И вот теперь стало ясно, что идея о безопасности такого рода утечки излишне оптимистична. Оказывается, и четырех последних цифр карты может быть достаточно, чтобы получить конфиденциальную информацию клиентов банка. А ведь эта информация официально не относится к секретной и печатается на любом чеке, указывается в СМС-сообщениях. Более того, при оплате картой телефона в терминале на чеке кроме этих четырех цифр печатается и номер телефона. Не говоря уже об интернет-магазинах, где, как показал пример Joom, эти данные вполне доступны для мошенников.
Правда, ЦБ утверждает, что предупреждал банки о том, что последние четыре цифры номера карты нельзя указывать в качестве дополнительных параметров аутентификации.
«Банки при обслуживании клиентов в системе телефонного банкинга в автоматическом режиме должны использовать дополнительный параметр аутентификации, например секретный код, который устанавливается клиентом при заключении договора»,— говорит регулятор. В ВТБ считают, что любые мошенничества становятся возможными только при нарушении клиентами требований информационной безопасности.

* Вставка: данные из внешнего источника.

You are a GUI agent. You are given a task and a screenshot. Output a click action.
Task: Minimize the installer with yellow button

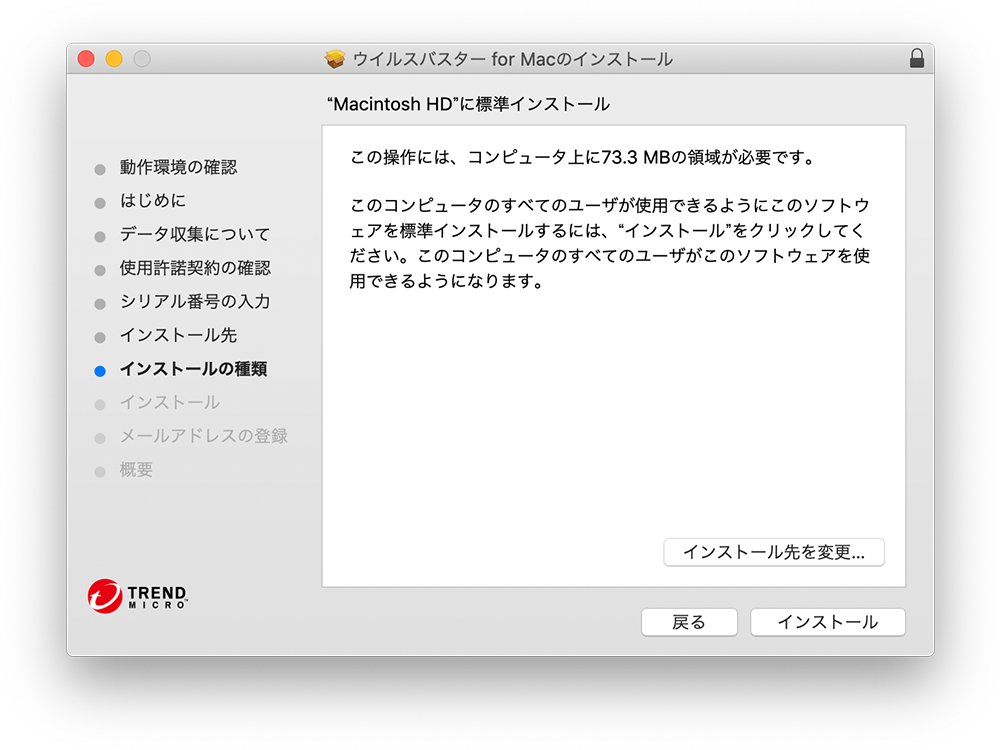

По словам ведущего эксперта «Лаборатории Касперского» Сергея Голованова, случаи, когда злоумышленники пытаются обмануть голосового помощника, встречаются достаточно редко. Тем не менее он считает, что чем больше у злоумышленников информации о клиенте финансовой организации, тем больше вероятность, что они смогут обмануть жертву, используя социальную инженерию. При этом Сергей Голованов полагает, что использование биометрии как одного из факторов идентификации клиента может упростить процесс идентификации для пользователя и сделать этот процесс более безопасным. Правда, он признает, что пока технологию нельзя признать совершенной. «Это связано с ошибками первого и второго рода в системах распознавания биометрических данных, которые неприемлемы при финансовых операциях»,— говорит Сергей Голованов.
При этом эксперт, знакомый с проблемой, считает, что использование биометрии для проверки баланса было бы избыточным, к тому же заметно увеличило бы ее себестоимость для банка.
«Для банка важна конверсия. Одно дело, когда клиента автоматически определяют по номеру телефона и в качестве второго идентификатора просят назвать номер карты, которая у него в руке, а другое дело, когда ему надо идти куда-то за паспортом, который не так часто под рукой. Половина клиентов просто “отвалится” на этом этапе»,— говорит он.
Таким образом, несмотря на рекомендации ЦБ, банки будут продолжать минимизировать свои затраты в этой области, рискуя сделать своих клиентов жертвами мошенников. По его словам, сегодня у ряда банков в голосовом помощнике вообще нет второго идентификатора, даже в виде не одобренного ЦБ варианта — четырех последних цифр номера карты.